Genau der scheint in dem unscheinbaren Karton auf ihn zu warten. Neben dem vorzeitigen Ableben der Vorbesitzer wurden noch eine Reihe weiterer Mordfälle auf alten Super-8-Filmen festgehalten. Ungeklärte Verbrechen, die sich über mehrere Jahrzehnte hinwegziehen, ein Serienmord, der nie als solcher erkannt wurde – ein Traum für jeden Krimiautoren! Aber ein Alptraum für den Rest der Familie, im Fall des Sohnes ist das sogar wörtlich zu nehmen. Dass da etwas nicht stimmt, etwas Düsteres in seinem Haus vor sich geht, ist auch Ellison klar, will aber des Ruhmes wegen nicht aufgeben. Stattdessen sucht er die Hilfe eines Deputys (James Ransone) und des lokalen Professors Jonas (Vincent D’Onofrio), einem Experten für das Okkulte. Hilfreiche Hinweise können die beiden liefern, aber nicht die Antworten, die vielleicht am dringendsten wären: Wer hat diese Filme gedreht? Und wie kommen sie auf den Dachboden?

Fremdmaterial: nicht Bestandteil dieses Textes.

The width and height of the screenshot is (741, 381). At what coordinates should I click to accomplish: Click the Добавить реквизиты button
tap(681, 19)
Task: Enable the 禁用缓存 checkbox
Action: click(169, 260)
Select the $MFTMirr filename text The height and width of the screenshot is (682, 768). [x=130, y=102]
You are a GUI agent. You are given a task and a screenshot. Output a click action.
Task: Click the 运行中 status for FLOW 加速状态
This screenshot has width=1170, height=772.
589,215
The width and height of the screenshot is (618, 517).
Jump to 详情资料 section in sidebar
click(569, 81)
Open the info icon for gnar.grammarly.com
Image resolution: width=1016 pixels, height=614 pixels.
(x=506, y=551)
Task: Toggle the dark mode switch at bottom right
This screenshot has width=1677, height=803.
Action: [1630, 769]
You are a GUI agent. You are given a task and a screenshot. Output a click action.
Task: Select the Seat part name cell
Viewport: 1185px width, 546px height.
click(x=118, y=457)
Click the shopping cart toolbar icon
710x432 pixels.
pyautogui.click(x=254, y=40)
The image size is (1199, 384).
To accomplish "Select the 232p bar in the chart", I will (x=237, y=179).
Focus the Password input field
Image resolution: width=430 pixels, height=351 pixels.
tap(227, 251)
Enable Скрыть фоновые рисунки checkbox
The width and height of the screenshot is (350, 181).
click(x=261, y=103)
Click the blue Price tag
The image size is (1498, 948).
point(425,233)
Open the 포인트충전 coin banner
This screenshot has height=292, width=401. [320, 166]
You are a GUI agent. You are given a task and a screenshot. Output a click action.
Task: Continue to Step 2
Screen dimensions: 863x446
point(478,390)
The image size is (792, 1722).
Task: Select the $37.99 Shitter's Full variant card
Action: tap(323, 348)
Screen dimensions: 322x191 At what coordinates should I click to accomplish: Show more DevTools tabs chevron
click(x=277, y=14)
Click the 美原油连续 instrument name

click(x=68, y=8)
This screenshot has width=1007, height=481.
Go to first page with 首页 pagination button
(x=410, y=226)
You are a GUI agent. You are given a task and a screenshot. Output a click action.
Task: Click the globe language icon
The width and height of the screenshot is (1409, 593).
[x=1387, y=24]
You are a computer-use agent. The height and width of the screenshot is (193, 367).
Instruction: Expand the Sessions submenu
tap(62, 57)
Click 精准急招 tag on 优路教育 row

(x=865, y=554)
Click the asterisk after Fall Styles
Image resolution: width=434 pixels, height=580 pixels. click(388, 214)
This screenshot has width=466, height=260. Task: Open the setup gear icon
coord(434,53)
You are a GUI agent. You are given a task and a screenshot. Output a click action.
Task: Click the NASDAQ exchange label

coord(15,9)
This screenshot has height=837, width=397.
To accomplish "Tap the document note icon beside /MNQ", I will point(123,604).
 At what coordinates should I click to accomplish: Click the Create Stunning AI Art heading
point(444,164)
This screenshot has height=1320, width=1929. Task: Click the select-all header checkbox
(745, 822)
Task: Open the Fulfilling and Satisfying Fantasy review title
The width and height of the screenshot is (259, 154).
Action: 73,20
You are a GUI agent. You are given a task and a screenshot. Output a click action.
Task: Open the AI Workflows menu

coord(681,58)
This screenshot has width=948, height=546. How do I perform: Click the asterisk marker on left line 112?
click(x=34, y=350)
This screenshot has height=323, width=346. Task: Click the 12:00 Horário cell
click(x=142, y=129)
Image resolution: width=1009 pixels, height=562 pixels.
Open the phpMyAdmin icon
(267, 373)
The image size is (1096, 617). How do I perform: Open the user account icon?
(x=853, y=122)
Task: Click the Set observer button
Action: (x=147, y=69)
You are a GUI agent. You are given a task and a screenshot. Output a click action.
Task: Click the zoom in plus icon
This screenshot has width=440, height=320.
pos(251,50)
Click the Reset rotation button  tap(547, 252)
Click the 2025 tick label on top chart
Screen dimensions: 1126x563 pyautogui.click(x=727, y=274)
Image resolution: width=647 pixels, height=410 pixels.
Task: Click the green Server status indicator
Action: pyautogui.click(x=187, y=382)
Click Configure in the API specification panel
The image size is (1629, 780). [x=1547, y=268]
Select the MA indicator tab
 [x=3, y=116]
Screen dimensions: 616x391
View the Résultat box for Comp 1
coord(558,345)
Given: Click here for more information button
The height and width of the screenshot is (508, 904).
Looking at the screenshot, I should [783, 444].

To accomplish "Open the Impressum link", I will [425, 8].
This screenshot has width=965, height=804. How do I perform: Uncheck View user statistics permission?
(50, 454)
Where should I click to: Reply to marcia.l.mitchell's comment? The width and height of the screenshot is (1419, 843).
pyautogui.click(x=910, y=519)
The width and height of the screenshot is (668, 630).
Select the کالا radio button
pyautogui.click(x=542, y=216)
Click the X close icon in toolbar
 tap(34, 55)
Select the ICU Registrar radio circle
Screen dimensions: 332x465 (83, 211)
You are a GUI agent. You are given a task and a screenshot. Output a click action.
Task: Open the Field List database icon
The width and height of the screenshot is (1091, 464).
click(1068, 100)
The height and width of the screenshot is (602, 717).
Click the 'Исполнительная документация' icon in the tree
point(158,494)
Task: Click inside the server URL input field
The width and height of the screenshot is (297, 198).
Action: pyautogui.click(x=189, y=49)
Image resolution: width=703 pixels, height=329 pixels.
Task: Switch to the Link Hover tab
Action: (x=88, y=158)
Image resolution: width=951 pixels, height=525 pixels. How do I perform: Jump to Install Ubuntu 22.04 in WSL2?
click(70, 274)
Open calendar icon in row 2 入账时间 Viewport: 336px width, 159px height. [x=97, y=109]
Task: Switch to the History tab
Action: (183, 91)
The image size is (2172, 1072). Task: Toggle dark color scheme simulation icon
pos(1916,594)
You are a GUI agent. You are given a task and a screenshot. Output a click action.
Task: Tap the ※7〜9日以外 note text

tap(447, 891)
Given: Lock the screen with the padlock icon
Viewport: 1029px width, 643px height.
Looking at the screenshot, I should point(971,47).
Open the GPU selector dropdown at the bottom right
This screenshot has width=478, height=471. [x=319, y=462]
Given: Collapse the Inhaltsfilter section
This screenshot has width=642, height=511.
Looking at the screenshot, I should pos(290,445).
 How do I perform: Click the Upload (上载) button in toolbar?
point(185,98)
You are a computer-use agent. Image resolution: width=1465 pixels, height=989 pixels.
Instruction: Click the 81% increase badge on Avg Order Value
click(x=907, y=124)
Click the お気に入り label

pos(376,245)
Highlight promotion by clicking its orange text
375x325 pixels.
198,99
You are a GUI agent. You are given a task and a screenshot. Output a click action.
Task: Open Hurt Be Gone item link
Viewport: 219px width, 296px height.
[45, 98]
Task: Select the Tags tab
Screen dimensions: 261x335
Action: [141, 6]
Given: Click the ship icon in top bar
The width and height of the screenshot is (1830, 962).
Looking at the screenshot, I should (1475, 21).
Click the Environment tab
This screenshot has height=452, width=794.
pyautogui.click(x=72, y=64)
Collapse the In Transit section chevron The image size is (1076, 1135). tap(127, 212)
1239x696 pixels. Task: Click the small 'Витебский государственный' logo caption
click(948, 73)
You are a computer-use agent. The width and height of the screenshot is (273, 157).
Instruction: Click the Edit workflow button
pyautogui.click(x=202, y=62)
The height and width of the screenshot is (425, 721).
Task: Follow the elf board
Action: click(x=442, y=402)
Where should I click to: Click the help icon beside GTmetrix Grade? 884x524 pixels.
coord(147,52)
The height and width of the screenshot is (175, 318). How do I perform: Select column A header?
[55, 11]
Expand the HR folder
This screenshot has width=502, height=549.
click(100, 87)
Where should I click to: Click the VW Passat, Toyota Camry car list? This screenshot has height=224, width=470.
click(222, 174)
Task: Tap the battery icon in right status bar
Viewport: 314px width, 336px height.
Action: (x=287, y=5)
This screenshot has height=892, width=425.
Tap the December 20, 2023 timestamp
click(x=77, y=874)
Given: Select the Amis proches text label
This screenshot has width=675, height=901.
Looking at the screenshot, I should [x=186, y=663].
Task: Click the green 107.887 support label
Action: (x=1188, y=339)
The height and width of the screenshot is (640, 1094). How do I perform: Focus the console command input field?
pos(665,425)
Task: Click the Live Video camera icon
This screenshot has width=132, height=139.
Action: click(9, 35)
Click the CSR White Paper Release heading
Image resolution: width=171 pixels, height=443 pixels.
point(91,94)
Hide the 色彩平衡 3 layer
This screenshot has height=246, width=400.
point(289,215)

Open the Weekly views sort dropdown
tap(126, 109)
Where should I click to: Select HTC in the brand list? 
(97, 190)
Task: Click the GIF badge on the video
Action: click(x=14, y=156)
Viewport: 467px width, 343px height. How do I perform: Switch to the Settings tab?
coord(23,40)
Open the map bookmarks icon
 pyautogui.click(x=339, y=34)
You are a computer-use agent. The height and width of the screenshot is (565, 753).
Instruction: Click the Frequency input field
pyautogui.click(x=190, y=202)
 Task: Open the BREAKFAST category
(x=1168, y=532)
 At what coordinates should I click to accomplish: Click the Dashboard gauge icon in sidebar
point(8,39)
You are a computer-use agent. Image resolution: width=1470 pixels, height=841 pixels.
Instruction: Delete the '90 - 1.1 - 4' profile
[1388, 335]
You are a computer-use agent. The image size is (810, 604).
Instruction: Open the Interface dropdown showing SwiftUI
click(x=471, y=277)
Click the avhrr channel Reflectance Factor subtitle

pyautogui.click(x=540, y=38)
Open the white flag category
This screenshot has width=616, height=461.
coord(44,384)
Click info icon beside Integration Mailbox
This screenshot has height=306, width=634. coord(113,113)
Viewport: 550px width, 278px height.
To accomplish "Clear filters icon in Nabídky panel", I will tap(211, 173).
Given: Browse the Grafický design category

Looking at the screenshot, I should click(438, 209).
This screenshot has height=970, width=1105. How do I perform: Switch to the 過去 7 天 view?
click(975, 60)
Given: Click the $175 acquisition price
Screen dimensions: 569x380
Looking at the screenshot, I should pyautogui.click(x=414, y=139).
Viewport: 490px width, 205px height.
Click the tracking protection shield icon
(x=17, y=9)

Ein bisschen „Found Footage“, etwas The Ring, dazu noch Insidious – und fertig ist der Horrorcocktail. Einen Preis für das originellste Drehbuch wird Sinister damit eher nicht gewinnen, aber ganz ehrlich: Horrorfilme schaut man sich in erster Linie für die Atmosphäre an, seltener für die ausgeklügelte Handlung. Und da kann der neueste Film von Regisseur und Ko-Autor Scott Derrickson (Der Exorzismus von Emily Rose) in allen Bereichen punkten. Das fängt schon mit der ersten Einstellung an, der Aufnahme der vier gehängten Familienmitglieder. Mit den krissligen, leicht stotternden Bildern wird hier perfekt das Feeling eingefangen, das alte Familienvideos aus dem Keller vermitteln. Dieser verstörende Auftakt gibt die Grundstimmung vor, die Sinister auch wirklich bis zum Ende durchhält.
Höhe- und Mittelpunkt sind dabei die alten Filmrollen. Mit den krissligen, leicht stotternden Bildern wird hier perfekt das Feeling alter Familienvideos aus dem Keller vermittelt, nur dass statt Geburtstagen, Weihnachten oder Urlauben die Auslöschung einer Familie gezeigt wird. Es ist genau dieser Kontrast zwischen heimeliger Familienidylle und grausamen Morden, der eine unglaubliche Wirkung erzielt – ein Musterbeispiel dafür, dass eine gute Inszenierung bei Horrorfilmen wichtiger sein kann als ein großes Budget.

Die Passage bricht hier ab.